Composed of five parts, 19 chapters and 247 articles, the Property Law is a comprehensive law covering property rights such as ownership, usufructuary rights, security interest in property rights, and possession of property. The Property Law will be instrumental in solidifying China's basic economic system where state-owned property, collective property, and private property can co-exist in a socialist market economy allowing a legal framework for the creation, transfer, ownership, use, and protection of property rights .
The most prominent features of the Property Law are its extension of equal protection to state-owned, collective, and private property, and the prohibition of any infringement upon such property. These features allow property owners in each category (state-owned, collective, and private) to have equal status in the market.

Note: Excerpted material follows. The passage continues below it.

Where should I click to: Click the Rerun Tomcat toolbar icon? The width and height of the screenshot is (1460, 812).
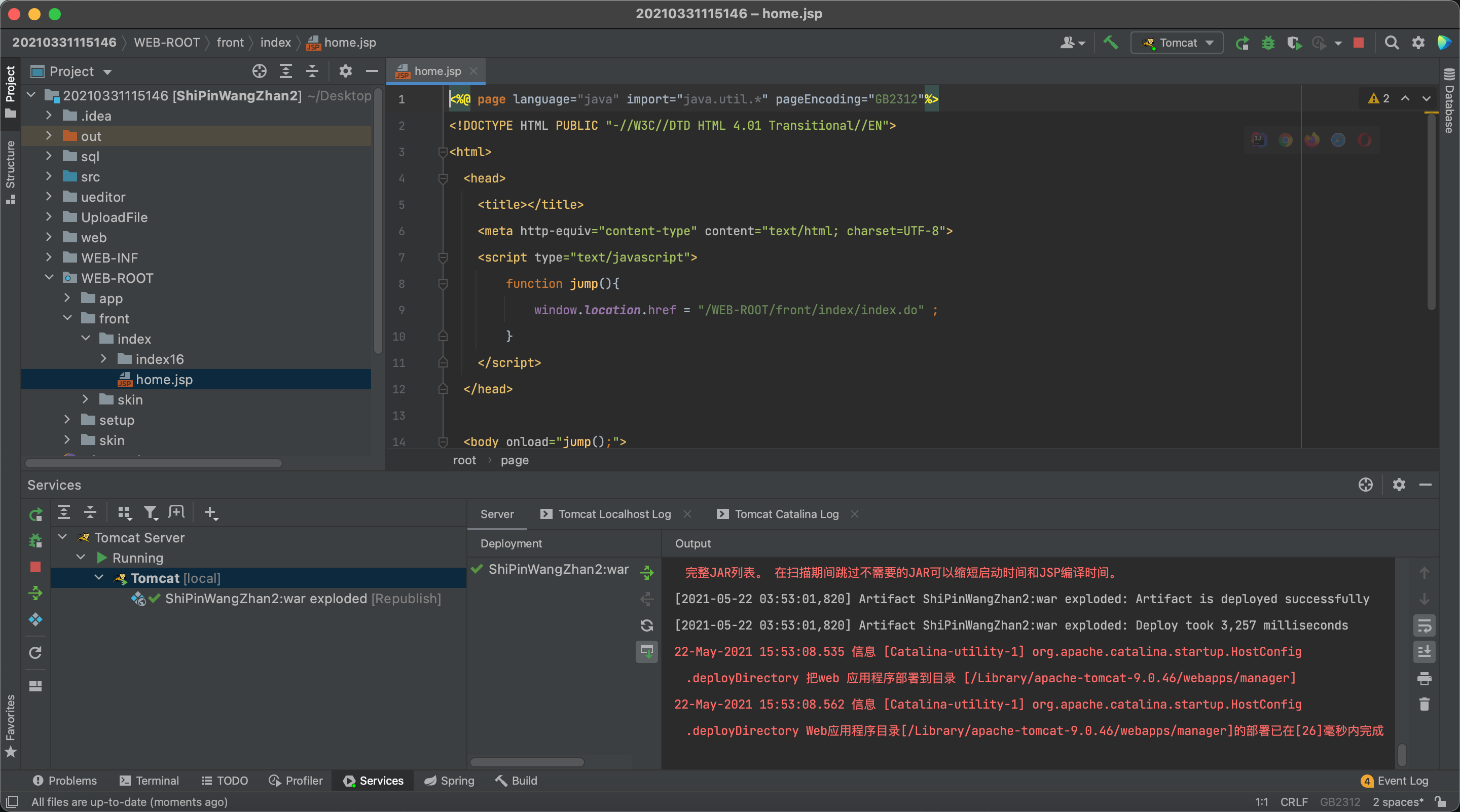[x=1243, y=43]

Each property owner will now enjoy the same rights, observe the same rules, and bear the same responsibilities.
The Property Law clearly defines the scope, stipulates the exercise of rights, and expressly states protection of state-owned property which includes natural resources, infrastructures, and equity interest in companies and enterprises owned by the State. It also purports to establish a uniform recording system for real property, which will greatly facilitate the acquisition, transfer, and mortgage of real property.
Another important feature of the Property Law is the range of the types of property that may be used as collateral for security arrangements has been expanded to include production equipment, raw materials, semi-finished products and finished products, buildings, ships, aircraft under construction and accounts receivable. This will increase enterprises' ability to use its assets as collateral for financing operations and expansions.

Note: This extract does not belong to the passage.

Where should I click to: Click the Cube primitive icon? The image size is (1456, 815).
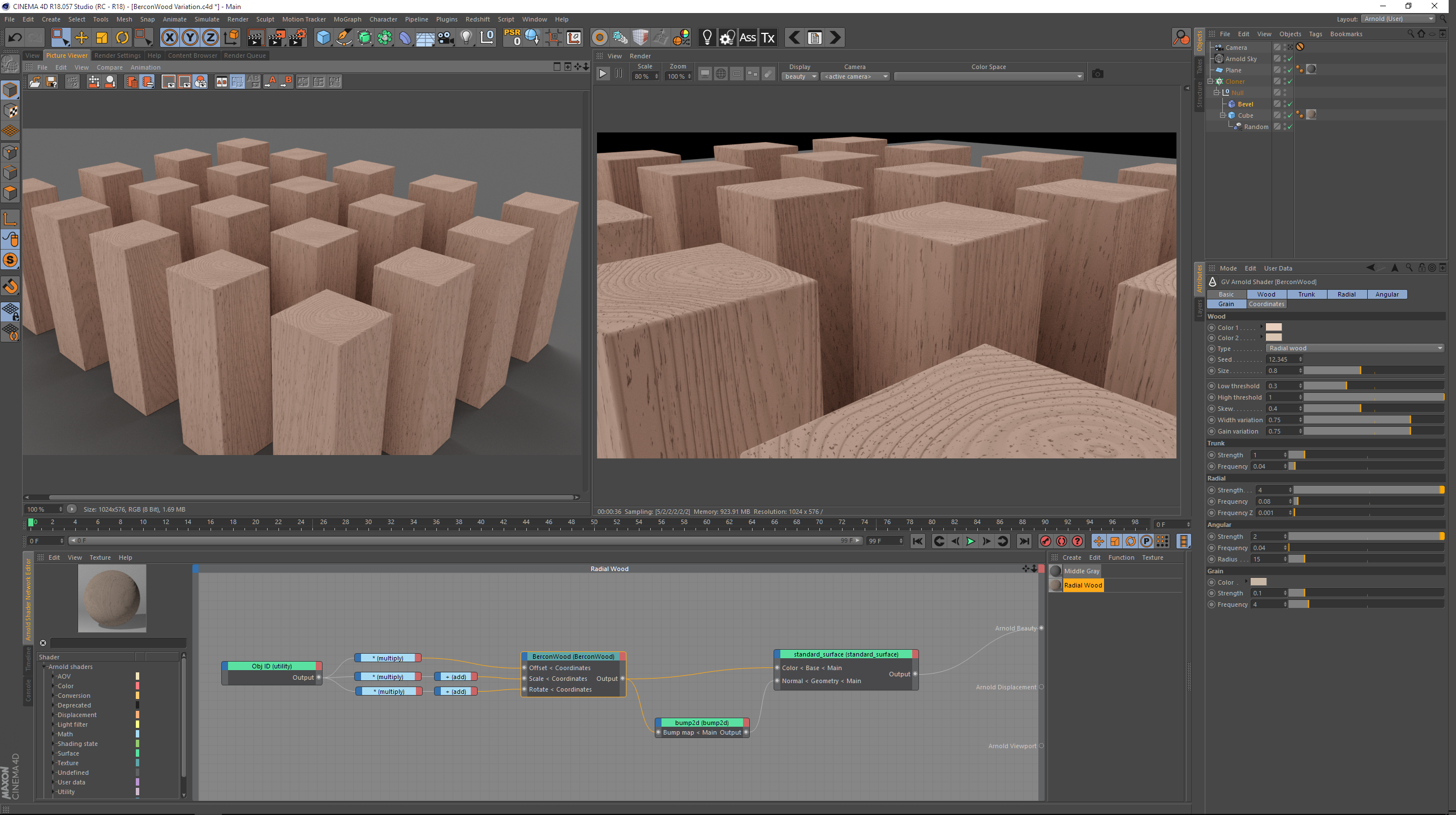[x=323, y=38]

The Property Law also puts property rights of foreign investors on the same plane as property rights of Chinese entities and individuals. It has set forth clear uniform rules to follow in the acquisition, possession, use, and disposal of property in China.

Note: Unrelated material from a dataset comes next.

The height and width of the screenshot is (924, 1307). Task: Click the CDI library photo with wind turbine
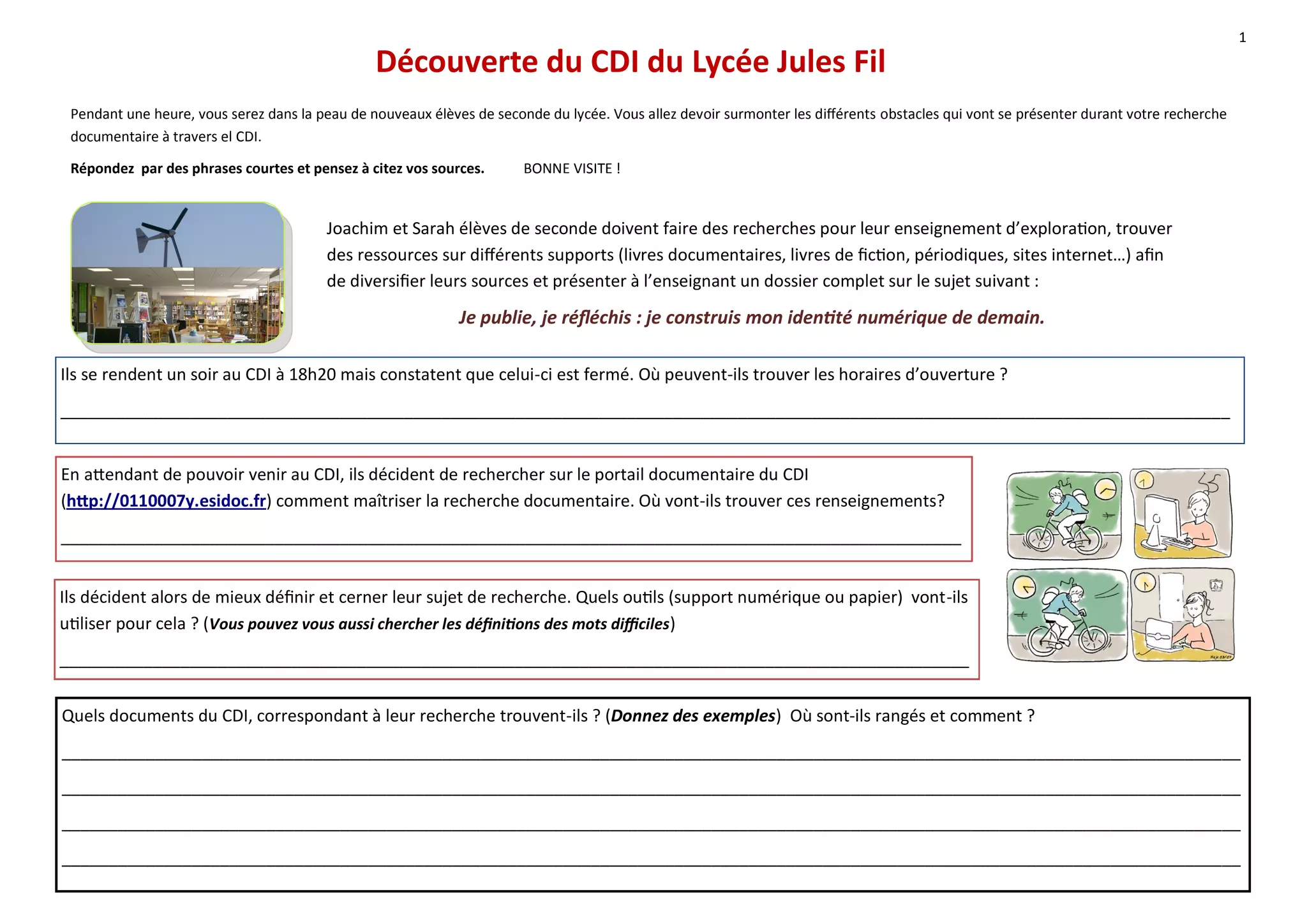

While the publication of the Property Law has reached a milestone in the civil legislation of China, more detailed laws and regulations will be forthcoming to provide the operational rules for the implementation of the Property Law. It can also be expected that the Supreme People's Court will issue interpretations on the provisions of the Property Law to provide clearer guidance on the construction of those provisions. For a comprehensive understanding of the Property Law, these legislative and judicial developments should be monitored closely.